# Wyeast Forbidden Fruit



## therook (8/12/09)

I had a 1 litre starter of Farmhouse Ale yeast fermenting away last night in readiness to pitch tonight onto a wort of Witbier. I must have tightened the cap to much on my 2 litre cordial bottle as i was going to bed and at 4.30am this morning i thought World war 2 had kicked off again in the next room. Kaboom.

Anyway i have ordered some Wyeast 3463 ( Forbidden Fruit ) from Ross, what is the best way to treat this yeast, i.e what fermentation temp

Rook


----------



## j1gsaw (8/12/09)

17 / 18 deg worked for me.


----------



## cdbrown (8/12/09)

:icon_offtopic: I had a cider yeast starter ready to pitch onto a cider i was to make last night. Made sure to squeeze out the CO2 from the bottle in the morning, but then forgot to get the wife to release any pressure that builds up during the day. It was about 11 hours after releasing the pressure that the side of the 3L distilled water bottle popped open, thankfully it was above the liquid level so only lost a bit to the release. I generally have the lids on tight as I shake them about occassionally to encourage the yeast. Won't do that again.


----------



## Quintrex (8/12/09)

therook said:


> I had a 1 litre starter of Farmhouse Ale yeast fermenting away last night in readiness to pitch tonight onto a wort of Witbier. I must have tightened the cap to much on my 2 litre cordial bottle as i was going to bed and at 4.30am this morning i thought World war 2 had kicked off again in the next room. Kaboom.
> 
> Anyway i have ordered some Wyeast 3463 ( Forbidden Fruit ) from Ross, what is the best way to treat this yeast, i.e what fermentation temp
> 
> Rook



Sorry rook but that's fricken hilarious .
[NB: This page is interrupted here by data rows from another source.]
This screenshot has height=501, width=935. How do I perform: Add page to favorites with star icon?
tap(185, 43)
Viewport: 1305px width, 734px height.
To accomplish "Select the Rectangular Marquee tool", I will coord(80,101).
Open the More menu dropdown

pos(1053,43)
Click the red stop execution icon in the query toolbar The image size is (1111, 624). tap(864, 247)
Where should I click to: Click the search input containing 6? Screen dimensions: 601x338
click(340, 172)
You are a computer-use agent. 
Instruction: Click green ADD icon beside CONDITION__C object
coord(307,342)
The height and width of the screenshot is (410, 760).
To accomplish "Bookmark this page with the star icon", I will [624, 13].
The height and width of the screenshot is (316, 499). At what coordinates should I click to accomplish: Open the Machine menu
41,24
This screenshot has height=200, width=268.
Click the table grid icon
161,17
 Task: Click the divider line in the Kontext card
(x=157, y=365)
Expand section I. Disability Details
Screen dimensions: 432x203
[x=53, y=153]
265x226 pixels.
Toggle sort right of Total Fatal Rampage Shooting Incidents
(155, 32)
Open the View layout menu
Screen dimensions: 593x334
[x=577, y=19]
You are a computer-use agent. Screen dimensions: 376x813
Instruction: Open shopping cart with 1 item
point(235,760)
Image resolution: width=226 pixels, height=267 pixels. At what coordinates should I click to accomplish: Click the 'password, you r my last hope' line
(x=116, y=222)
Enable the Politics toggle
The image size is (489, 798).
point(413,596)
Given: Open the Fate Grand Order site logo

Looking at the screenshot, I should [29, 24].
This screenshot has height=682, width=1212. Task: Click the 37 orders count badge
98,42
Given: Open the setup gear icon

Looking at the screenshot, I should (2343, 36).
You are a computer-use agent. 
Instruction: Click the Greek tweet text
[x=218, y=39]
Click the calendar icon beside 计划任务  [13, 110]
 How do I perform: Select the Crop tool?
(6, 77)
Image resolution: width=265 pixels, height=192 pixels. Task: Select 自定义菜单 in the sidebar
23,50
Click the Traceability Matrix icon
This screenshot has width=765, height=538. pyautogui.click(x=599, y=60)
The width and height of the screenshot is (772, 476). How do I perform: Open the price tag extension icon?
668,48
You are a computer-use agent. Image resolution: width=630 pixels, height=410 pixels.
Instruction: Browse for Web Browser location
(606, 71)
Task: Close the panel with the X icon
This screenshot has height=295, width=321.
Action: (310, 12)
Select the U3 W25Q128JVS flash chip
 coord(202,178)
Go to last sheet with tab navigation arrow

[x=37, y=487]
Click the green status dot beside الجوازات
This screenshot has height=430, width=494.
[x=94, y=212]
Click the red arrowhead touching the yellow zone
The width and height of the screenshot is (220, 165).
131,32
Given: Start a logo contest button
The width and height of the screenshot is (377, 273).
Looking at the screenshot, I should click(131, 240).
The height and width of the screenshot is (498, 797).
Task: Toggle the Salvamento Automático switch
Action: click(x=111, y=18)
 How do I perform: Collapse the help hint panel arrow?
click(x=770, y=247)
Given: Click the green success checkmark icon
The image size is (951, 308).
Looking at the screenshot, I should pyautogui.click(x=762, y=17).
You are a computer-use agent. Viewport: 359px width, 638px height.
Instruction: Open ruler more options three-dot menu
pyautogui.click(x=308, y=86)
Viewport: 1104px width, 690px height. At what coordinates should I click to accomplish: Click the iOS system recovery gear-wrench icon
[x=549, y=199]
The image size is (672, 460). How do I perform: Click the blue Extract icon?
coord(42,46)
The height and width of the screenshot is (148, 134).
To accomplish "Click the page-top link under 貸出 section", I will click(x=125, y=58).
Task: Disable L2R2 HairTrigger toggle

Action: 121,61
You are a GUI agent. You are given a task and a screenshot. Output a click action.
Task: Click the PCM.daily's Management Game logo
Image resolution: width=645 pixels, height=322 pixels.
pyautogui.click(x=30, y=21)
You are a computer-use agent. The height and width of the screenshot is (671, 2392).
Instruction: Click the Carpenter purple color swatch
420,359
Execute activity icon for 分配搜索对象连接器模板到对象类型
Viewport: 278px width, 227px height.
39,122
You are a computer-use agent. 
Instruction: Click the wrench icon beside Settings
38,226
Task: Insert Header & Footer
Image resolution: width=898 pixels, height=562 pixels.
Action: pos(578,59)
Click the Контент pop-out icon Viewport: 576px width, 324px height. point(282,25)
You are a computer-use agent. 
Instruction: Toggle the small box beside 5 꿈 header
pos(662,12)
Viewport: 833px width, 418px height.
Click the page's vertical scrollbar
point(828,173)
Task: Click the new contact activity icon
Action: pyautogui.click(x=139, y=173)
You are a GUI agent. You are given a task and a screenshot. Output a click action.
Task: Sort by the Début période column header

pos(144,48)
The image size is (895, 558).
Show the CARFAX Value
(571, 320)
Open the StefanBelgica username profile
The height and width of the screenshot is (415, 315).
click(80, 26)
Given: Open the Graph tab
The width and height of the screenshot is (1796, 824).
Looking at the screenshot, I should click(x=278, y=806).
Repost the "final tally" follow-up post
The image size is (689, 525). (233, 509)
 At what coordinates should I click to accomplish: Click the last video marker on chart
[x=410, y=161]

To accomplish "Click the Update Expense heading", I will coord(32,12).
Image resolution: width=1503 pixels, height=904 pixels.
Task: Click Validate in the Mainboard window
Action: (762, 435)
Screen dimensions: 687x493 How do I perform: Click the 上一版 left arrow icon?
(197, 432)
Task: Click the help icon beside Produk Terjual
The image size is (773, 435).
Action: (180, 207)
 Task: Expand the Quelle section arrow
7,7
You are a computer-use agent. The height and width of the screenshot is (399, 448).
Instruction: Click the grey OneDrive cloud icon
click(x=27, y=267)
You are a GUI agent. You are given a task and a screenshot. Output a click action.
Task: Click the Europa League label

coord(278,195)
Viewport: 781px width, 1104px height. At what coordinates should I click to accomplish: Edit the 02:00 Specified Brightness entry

Bad luck though, seriously.

Are you going to use the forbidden fruit for your saison?

Q


----------



## brettprevans (8/12/09)

nice one rooky. you forgotten how to brew mate?

one the note of forbidden fruit though......any chance of you having another crack at cultering some yeast and letting me beg/borrow/steal some? if you can find some more cordial bottles and remember not to overtighten them of course...


----------



## therook (9/12/09)

Quintrex said:


> Sorry rook but that's fricken hilarious .
> 
> Bad luck though, seriously.
> 
> ...



Q, 

How do you think it would go in a Saison.

CM2,

I have to save some for Wazza so i'll put some aside for you also.

Rook


----------



## warrenlw63 (9/12/09)

Quintrex said:


> Sorry rook but that's fricken hilarious .
> 
> Bad luck though, seriously.
> 
> ...



Hey Q we've carefully nurtured that strain for around 2 years and the rookster manages to turn it into a hand grenade... I elect we have a whip around and buy him a bung and airlock for Christmas.  

Warren -


----------



## Quintrex (9/12/09)

warrenlw63 said:


> Hey Q we've carefully nurtured that strain for around 2 years and the rookster manages to turn it into a hand grenade... I elect we have a whip around and buy him a bung and airlock for Christmas.
> 
> Warren -



Rook was telling me! thats good work right there, ya tightarses . Nah it's a bloody good strain.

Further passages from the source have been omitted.